Somebody hit a chord on a piano: no organ, clearly. A dozen
chins went up, faces staring intently at the woman. Doyle expected something traditional: Hark
the Herald Angels sing (and that last verse that was such a bugger with the
extra, high bit, whatever they called it…), but no, it was something jazzy he
didn’t know.
He sat through that, then another
one he’d heard before but
couldn’t put a name to. It was haunting, the lilting notes
dancing and sliding and talking of life, not death. To his disgust and
shame, felt his eyes wet.
This wouldn’t do. He should leave.
He didn’t.
They sang a few more things:
traditional carols, the catchy one with the drummer-chorus-thing he'd
always liked. The woman stopped them once or twice, at one point
reminding
them it was the last rehearsal before the midnight service, and
that there was no excuse
for picking
noses or gossiping between the carols. That - and the singing - cheered
him up a bit, just to see happy kids.They teased and jostled every time
the music died away, but they were putting hearts and souls into the
singing as well.
Then his mood changed again, and
rapidly. The choirmistress went over to the piano for a moment, and one of
the singers stuck out two fingers in a crude imitation
of a gun, pointing it at the blonde moppet beside him. Doyle felt his
fingers
curl in fury, had to hold himself back from striding up there and
shaking the
little bugger, telling him what guns really did.
He didn’t.
Instead, he got up and headed for the exit, pushing the
swing doors leading into the porch viciously.
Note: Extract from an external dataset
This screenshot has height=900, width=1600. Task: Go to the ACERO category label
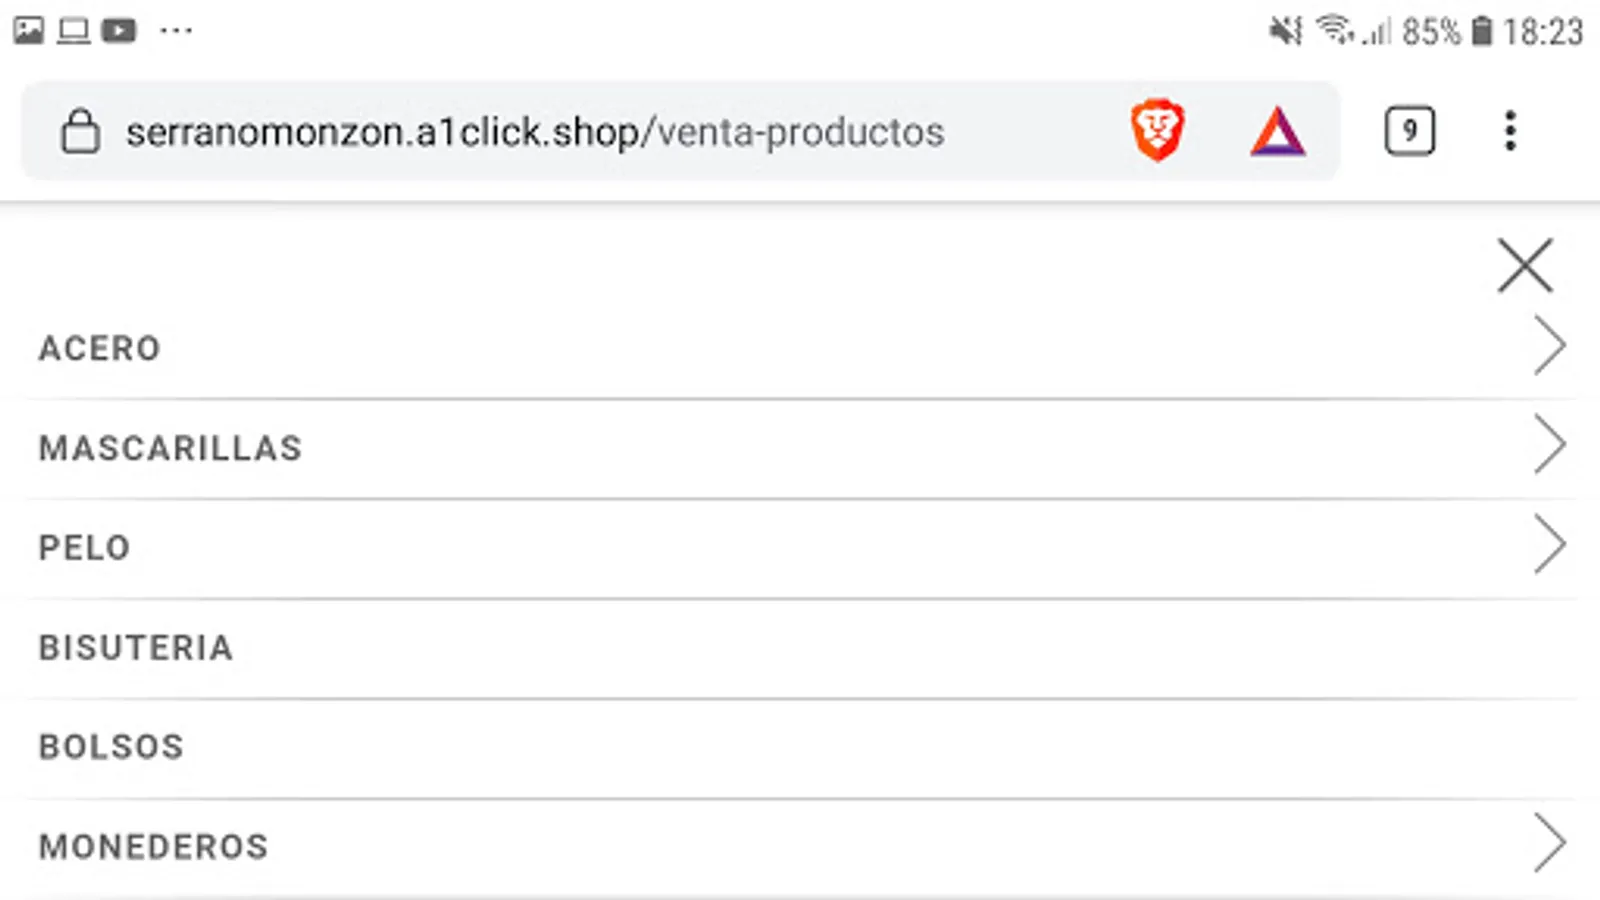tap(100, 348)
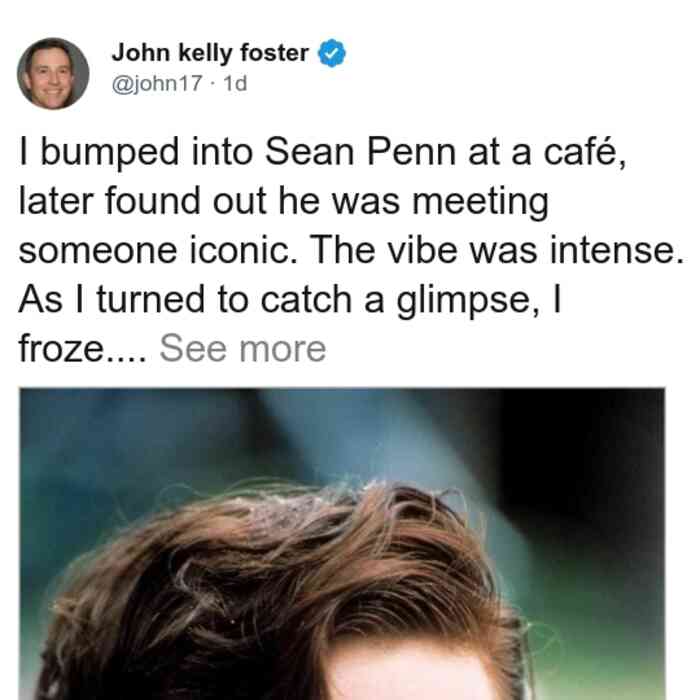Open John kelly foster's profile avatar

[53, 73]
When somebody grasped his arm he whirled, ready to lash out.
Another hand grabbed his wrist.
“Bodie.” He said it flatly, shaking off the hold and
refusing to meet his partner’s eyes, not wanting to see scorn, amusement or
even sympathy. “What the bloody hell are…”
“Shouldn’t swear in church,” Bodie said, quietly.
“Apparently. And I followed you.”
“For the ‘let’s drag Doyle out of the wallowing in misery’,
right?”
“No. Yes. No.” Bodie paused. “Yes, I wanted to. But no, I’d
decided to leave you to it. See, I supposed whatever
I said or did wouldn’t be what you wanted to hear. Liked the singing, though, so I stayed a bit. Then you left like a bloody rocket, so...”
“You…” Doyle had no idea how to finish the sentence. Fortunately,
'Hark the Herald' was in the background, and some poor kid was doing
battle with the descant - yes, that was the word, descant - and losing.
“Ouch,” Bodie grinned.
“It’s hard,” Doyle said. “That bit.”
“Take your word for it. Fancy a pint? Quiet drink at my
place?”
Doyle shrugged, knowing he was just playing hard to get now.
Bodie didn’t push, so he softened. “Your place, preferably.”
“Your wish is my command.”
“I wanted to light a candle.” Doyle said, quietly. “Daft, I
suppose, when you don’t believe in…”
“Not daft,” Bodie said. “At all.”
The singing stopped. The silence hung for a moment or two.
"Thanks," Doyle muttered. To Bodie, to the church,
to the kids: he didn't know.
Somehow, he felt better, felt watched
over, and not just by Bodie. It was a strange feeling, but not an unpleasant one.
He lingered in the entrance just a few seconds longer,
imagined a candle for his dad, for the bloke who'd died, and took one last look at the kids through the porch window.
Then he followed Bodie out into the rain.